CatharzGodfoot wrote:
cthulhu wrote:Another possible way to implement what I am proposing is this:

High Priority Traffic: 2 GB

Medium Proirority Traffic: 20 GB

Low Priority Traffic: Unlimited.
So how is the priority of your connections set?
Oh sorry, I totally missed this. IPv6 (and IPv4) both provide for a quality of service 'bit' in the header, which can accpet values between 0 and 9 (I think, it might be 8? Who cares)

Also, just as a background QoS only materially efffects latency, and not throughpoint.
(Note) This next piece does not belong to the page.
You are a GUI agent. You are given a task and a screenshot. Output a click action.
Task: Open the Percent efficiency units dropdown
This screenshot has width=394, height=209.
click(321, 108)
So if you're an FPS gamer or streaming video you want really high QoS, if you're just shipping busty [EDITED] 9 to your mate so he can watch it in a week, if its laggy... no-one cares.

Applications can specify their priority when they assemble a packet - so you'd just have an option window where you could set the 'priority'

Then your ISP would use its existing billing infrastructure to monitor your quotas.

Altenatively, when you're hosting a server you could specify how much QoS you want on your packets, similarly to how you specify how much bandwidth, data, power, CPU time etc today.

So if you where hosting el cheapo file sharing, you'd pay a bit less and set all your bits to the lowest QoS level. If you were hosting.. I dunno, streaming video for paying customers, you'd select a higher one and pay a bit more.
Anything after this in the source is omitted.